Funding, Time, And A Real Standard

SPEAKER_00

to make those outcomes possible. You cannot demand professional control and then refuse to invest in the skill set that creates that professional control. You cannot demand constitutional outcomes while ignoring the training gap that creates unconstitutional looking force. The oath matters, the constitution matters, but honoring it under stress requires more than words. It requires preparation. And yes, there are real challenges. Training costs money, training takes time, departments are short-staffed, officers get injured, older officers may need modified training. You cannot take somebody that's 48 years old, beat up, been on the department 20 years, throw them into some hard sparring, and expect them to spring back like a 22-year-old fresh recruit. You just can't do that. It's not smart, that's how people get hurt, but this is also why it needs to start early. We need to build this into the profession from the beginning. Make it progressive, consistent, realistic. And I'm not saying every cop needs to be a black belt. That is unrealistic. I mean, hell, a Brazilian black belt takes anywhere from 8 to 16 years, just depending on your athleticism and your dedication to it. But a basic blue belt level of control, I think that's a reasonable conversation to start having. A blue belt doesn't mean you're a world champion, unless you've been sandbagging. It usually means you spend enough time under pressure to stop panicking the second things get physical. You understand bad positions, leverage, and control. You understand every struggle doesn't mean you're about to die. That matters in policing because restraint is not just a moral decision. Sometimes restraint is a physical skill. And if we want officers to use less force, then we need to train them in

Shared Accountability And Two Big Questions

SPEAKER_00

skills that make less force possible. So the answer is not grappling fixes policing. Grappling does not fix bad judgment, bad policy, ego, racism, poor supervision, poor hiring, or every bad cop. But it does give good cops better options. It gives officers confidence without ego, control without panic, decisiveness without recklessness, and it gives restraint that is actually backed by skill.
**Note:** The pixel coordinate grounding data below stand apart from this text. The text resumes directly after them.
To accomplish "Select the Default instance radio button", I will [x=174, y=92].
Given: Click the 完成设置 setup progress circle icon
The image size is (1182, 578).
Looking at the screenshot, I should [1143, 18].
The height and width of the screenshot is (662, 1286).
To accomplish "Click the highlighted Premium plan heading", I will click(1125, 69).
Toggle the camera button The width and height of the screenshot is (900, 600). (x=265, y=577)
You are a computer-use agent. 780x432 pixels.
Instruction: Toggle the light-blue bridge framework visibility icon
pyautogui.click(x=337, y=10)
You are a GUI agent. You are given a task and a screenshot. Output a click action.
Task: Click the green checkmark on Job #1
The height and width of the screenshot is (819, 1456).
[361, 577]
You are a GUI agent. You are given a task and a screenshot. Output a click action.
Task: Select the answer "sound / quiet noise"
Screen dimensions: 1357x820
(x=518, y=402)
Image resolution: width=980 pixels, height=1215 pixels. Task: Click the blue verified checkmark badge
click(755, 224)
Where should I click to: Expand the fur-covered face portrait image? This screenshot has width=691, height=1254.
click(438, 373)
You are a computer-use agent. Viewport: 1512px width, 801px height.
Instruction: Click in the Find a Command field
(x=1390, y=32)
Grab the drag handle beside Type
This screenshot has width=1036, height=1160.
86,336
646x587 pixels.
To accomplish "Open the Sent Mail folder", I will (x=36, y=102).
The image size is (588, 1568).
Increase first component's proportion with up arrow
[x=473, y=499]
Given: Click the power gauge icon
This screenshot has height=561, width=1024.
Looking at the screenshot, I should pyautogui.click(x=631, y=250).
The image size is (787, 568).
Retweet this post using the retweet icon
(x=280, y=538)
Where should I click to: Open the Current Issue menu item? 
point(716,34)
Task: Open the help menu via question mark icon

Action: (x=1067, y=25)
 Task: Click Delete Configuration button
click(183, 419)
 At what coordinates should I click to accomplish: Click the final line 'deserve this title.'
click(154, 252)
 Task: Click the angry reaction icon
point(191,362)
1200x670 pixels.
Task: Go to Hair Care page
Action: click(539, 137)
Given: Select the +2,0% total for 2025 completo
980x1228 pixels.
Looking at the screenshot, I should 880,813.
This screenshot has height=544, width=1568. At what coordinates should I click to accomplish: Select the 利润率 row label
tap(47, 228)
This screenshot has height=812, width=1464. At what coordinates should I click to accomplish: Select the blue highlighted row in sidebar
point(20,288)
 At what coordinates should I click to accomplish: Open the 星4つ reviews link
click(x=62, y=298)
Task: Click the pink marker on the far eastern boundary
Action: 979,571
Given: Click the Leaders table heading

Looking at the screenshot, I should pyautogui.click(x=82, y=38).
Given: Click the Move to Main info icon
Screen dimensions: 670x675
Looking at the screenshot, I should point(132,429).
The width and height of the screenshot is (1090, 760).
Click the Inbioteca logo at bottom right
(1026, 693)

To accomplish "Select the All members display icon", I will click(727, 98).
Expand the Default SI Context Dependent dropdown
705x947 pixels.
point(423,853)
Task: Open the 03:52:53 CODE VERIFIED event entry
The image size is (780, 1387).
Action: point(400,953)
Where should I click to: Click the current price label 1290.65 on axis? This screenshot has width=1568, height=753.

This is where everyone has accountability. Departments need to train more and cities need to fund better training. Officers need to take personal responsibility for their own preparation. And citizens need to understand that the kind of restraint that they want requires time, money, consistency, and skill. If the public wants less excessive force, and I think most of us do, then we cannot just demand better outcomes. We have to demand better preparation. So I'm curious, what do you think? Should officers be expected to have real grappling experience before they are entrusted to use force on behalf of the government? And if we expect officers to use less force, should departments train them in skills that make less force possible? This is the gray area. You're watching DTV, the donut.